Placée sous le signe de la nostalgie, cette reprise de Ciboulette donnée en février dernier à l’Opéra-Comique fait la part belle au charme désuet de l’héroïne éponyme, jeune marchande des Halles à qui une marchande de poissons prédit un avenir radieux à condition de trouver sous un chou l’homme qui fera son bonheur, de l’enlever ensuite à une femme qui deviendra toute blanche, et de recevoir un faire-part sur un tambour de basque. Ce qui nous permet aussi d’assister à la métamorphose d’une paysanne en cantatrice : des cris des Halles aux airs d’opéra.
Voilà qui a inspiré une mise en scène inventive et burlesque de Michel Fau, lequel paie de sa personne en interprétant une irrésistible Comtesse de Castiglione doublée d’une authentique Castafiore, qui fait rire et sourire. Elle suscite aussi l’émotion en suggérant en permanence les abîmes que recouvrent l’apparente absurdité et la légèreté du propos. L’Orchestre Symphonique Saint-Étienne Loire, sous la baguette de Laurent Touche met en valeur la virtuosité musicale et le lyrisme délicat de cet élève de Massenet que fut Reynaldo Hahn, rendant en 1923 un hommage appuyé à Lecocq et Offenbach. Le tempo modéré, la mise en valeur des silences et de nuances parfois presque élégiaques participent toutefois d’une lecture mélancolique dont le cœur est le récit des derniers instants de Mimi (tirés des Scènes de la vie de Bohème d’Henry Murger) par un Rodolphe devenu le contrôleur Duparquet, interprété par l’excellent Florian Sempey, aussi impressionnant dans les passages parlés que chantés.

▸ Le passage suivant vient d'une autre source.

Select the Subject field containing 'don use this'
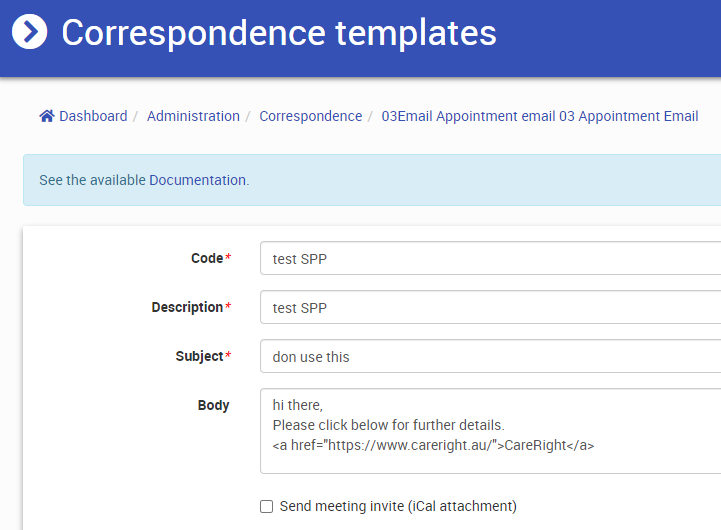 (490, 357)
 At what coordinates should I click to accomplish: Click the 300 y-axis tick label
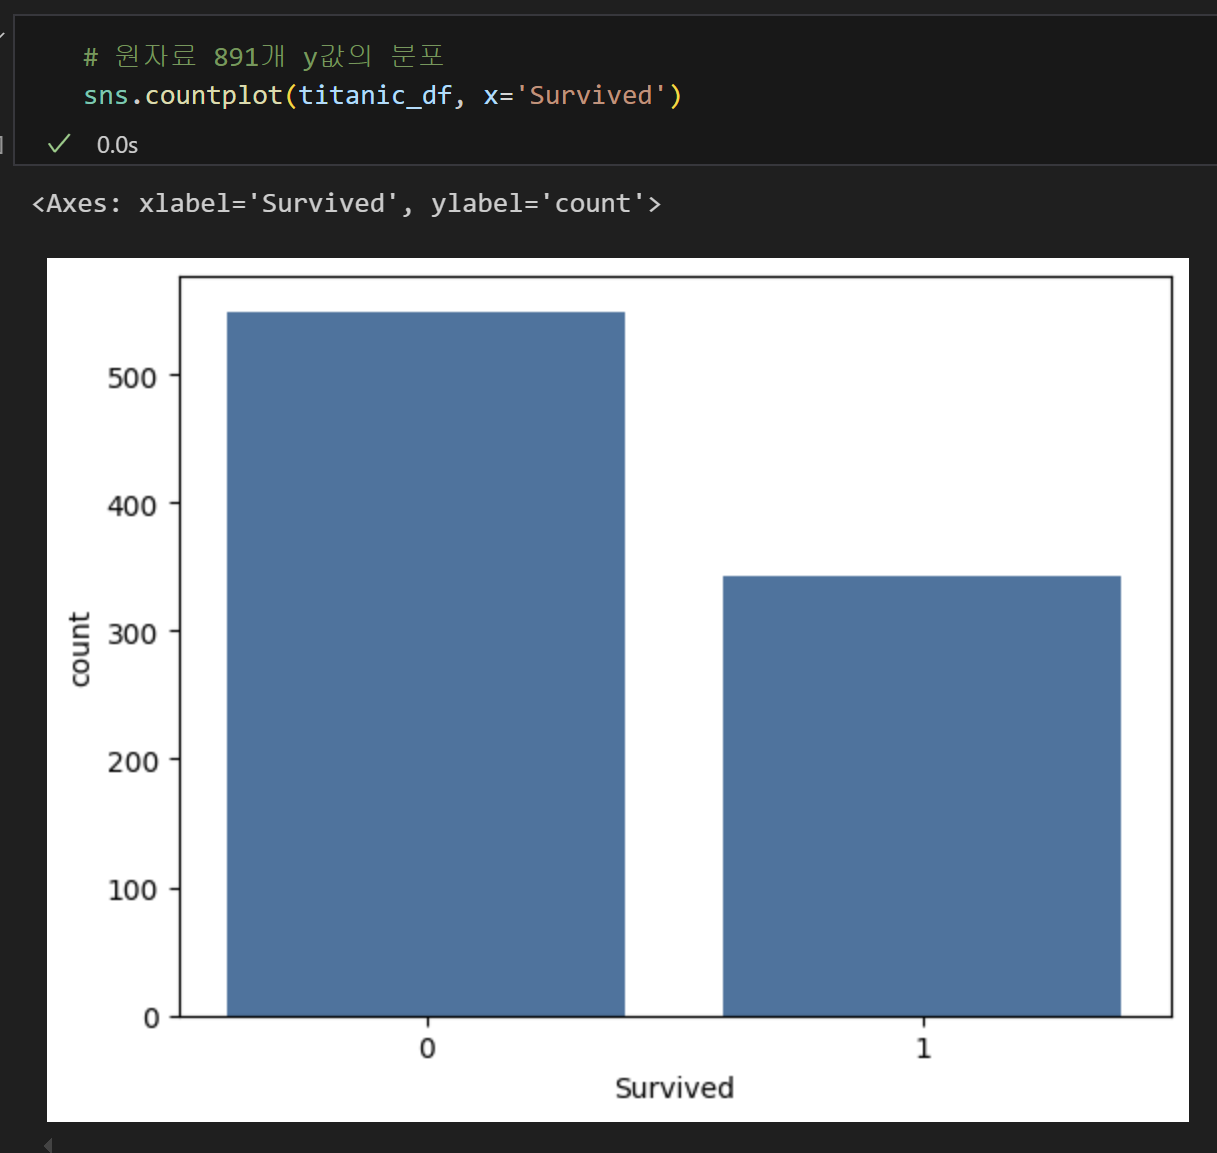[x=132, y=634]
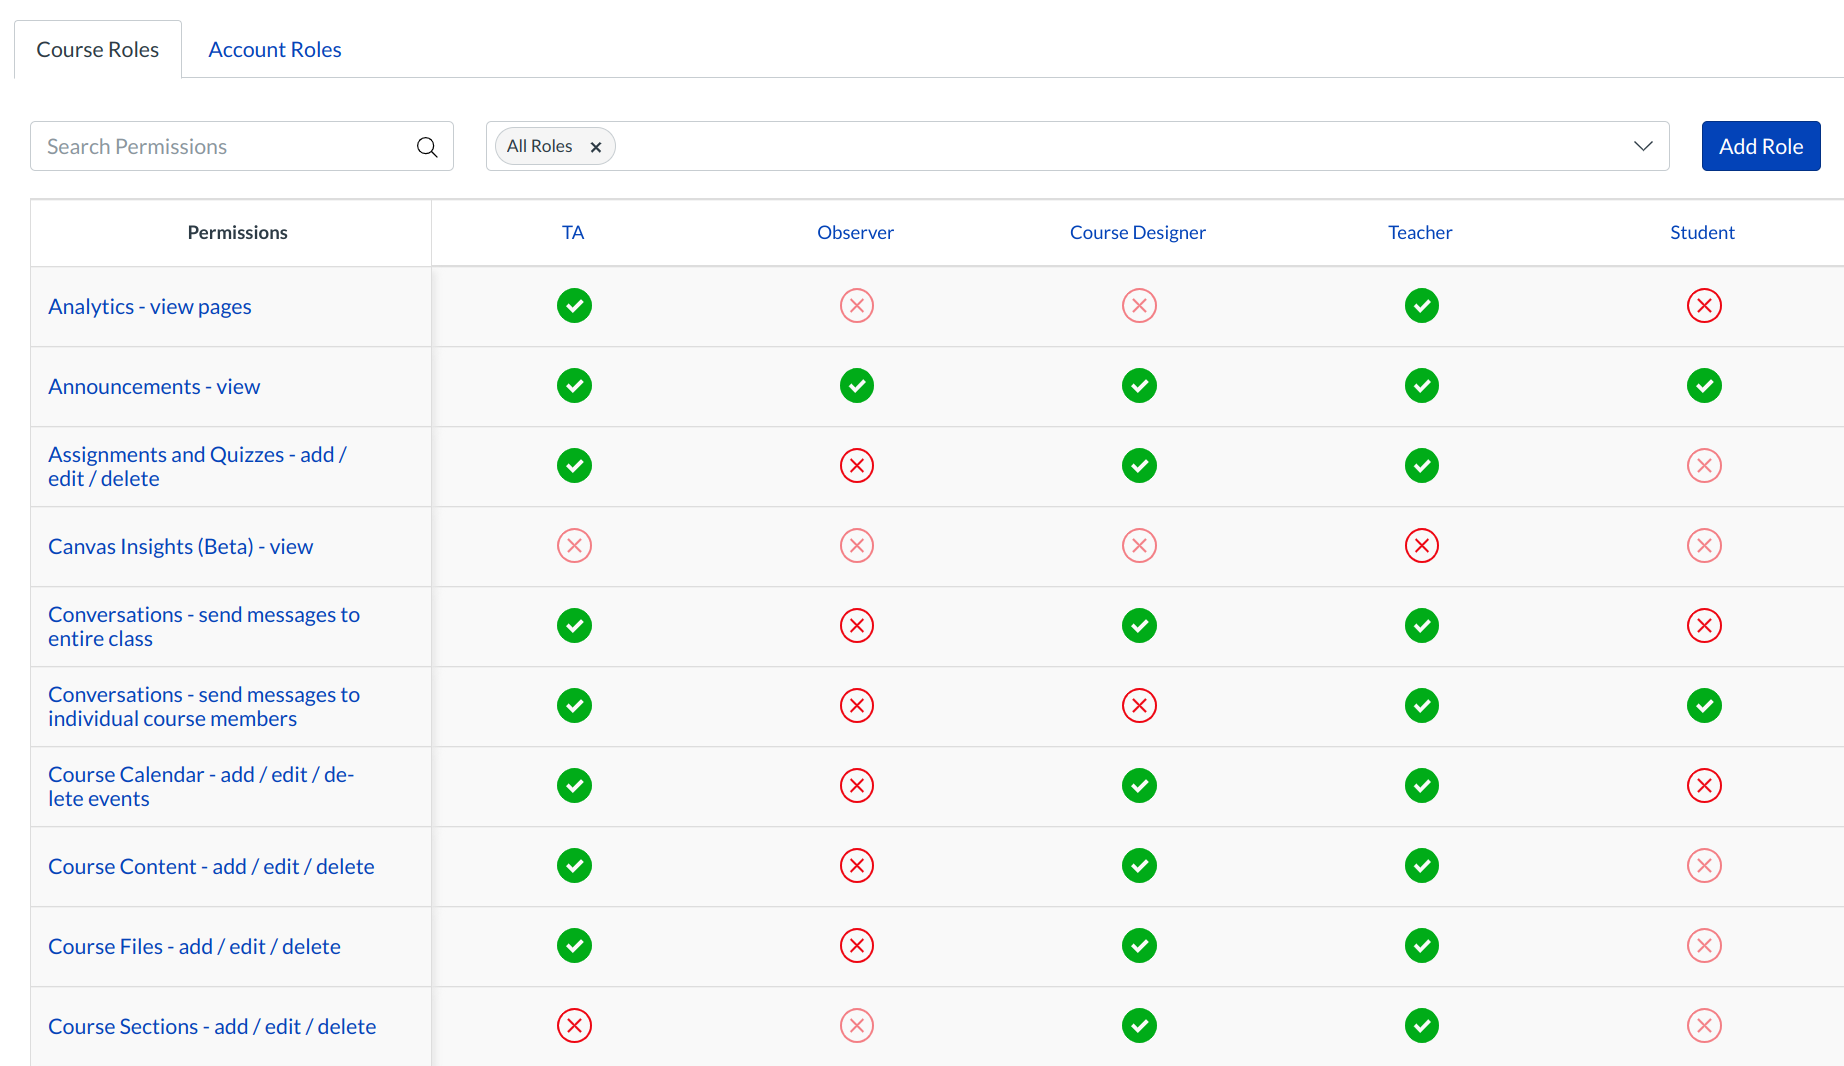Screen dimensions: 1844x1066
Task: Select the Course Roles tab
Action: pyautogui.click(x=98, y=49)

La beauté des costumes de David Belugou, hauts en couleurs et jouant avec intelligence de l’imagerie traditionnelle et des contrastes, la qualité des décors de Bernard Fau et Citronelle Dufay, entre cartes postales anciennes et santons de crèche provençale (mais aussi divers hommages, comme celui qui est rendu à L’Angelus de Millet dans la première apparition de Mère et Père Grenu), magnifiés par les lumières de Joël Fabing, font de ce spectacle de fin d’année un moment festif et plaisant, à l’image de la plante vivace, aromatique et ornementale qui donne son nom à l’héroïne.
C’est d’ailleurs une Ciboulette aussi truculente que séduisante qu’incarne avec grâce et spontanéité la jeune soprano Bénédicte Tauran, qui bondit, s’élance et virevolte, dans une maîtrise consommée de la scène, tout en chantant d’une voix claire et précise, toujours distincte et qui fait mouche tant dans la naïveté de la petite marchande d’Aubervilliers que dans l’art de la diva que devient Conchita Ciboulero.
Julien Behr est un Antonin parfaitement crédible en jeune millionnaire benêt et infantile, puis en amoureux désespéré – son duo avec Florian Sempey en Duparquet lui dictant sa lettre d’adieu à Ciboulette est très réussi – donnant au personnage une authentique dimension lyrique par la souplesse et l’expressivité de sa voix. Le baryton Marc Scoffoni incarne avec justesse le vaniteux capitaine de la scène d’ouverture, accompagné avec talent par Olivia Doray qui campe une Zénobie minaudant gracieusement, et odieuse à souhait avec Antonin. Les seconds rôles sont d’excellente tenue, Guillemette Laurens faisant de la mère Grenu une marionnette lyonnaise tout droit sortie du théâtre de Guignol, flanquée d’un sonore et bien chantant Jean-Marie Frémeau en Père Grenu. Gouailleuse marchande de poisson et voyante à la fois, Andréa Ferréol devient avec une facilité confondante la « mère récente, mais parfaite » de Conchita Ciboulero.
Dans les fauteuils de l’une des salles les plus confortables de France, offrant en outre une visibilité parfaite de l’ensemble de la scène, le public participe aussi, grâce à la partition glissée dans le programme, au « Refrain du muguet » et à la « Valse de Ciboulette » (« Amour qui meurs »), reprise en bis à la fin du spectacle, dont les interprètes sont longuement ovationnés.
Après une représentation de la même production (et une distribution en grande partie différente), notre confrère Antoine Brunetto quittait le 18 février dernier l’Opéra Comique « tout sourire » (voir son compte rendu). Ce soir, c’est plutôt la mélancolie qui l’emporte, et c’est avec un indéfinissable sentiment de nostalgie bienheureuse que nous quittons le théâtre de Saint-Étienne, songeant aux mots d’Antonin découvrant l’amour dans la tristesse, tentant de se convaincre qu’il est « le plus heureux des hommes » en constatant : « le bonheur au fond c’est peut-être triste ».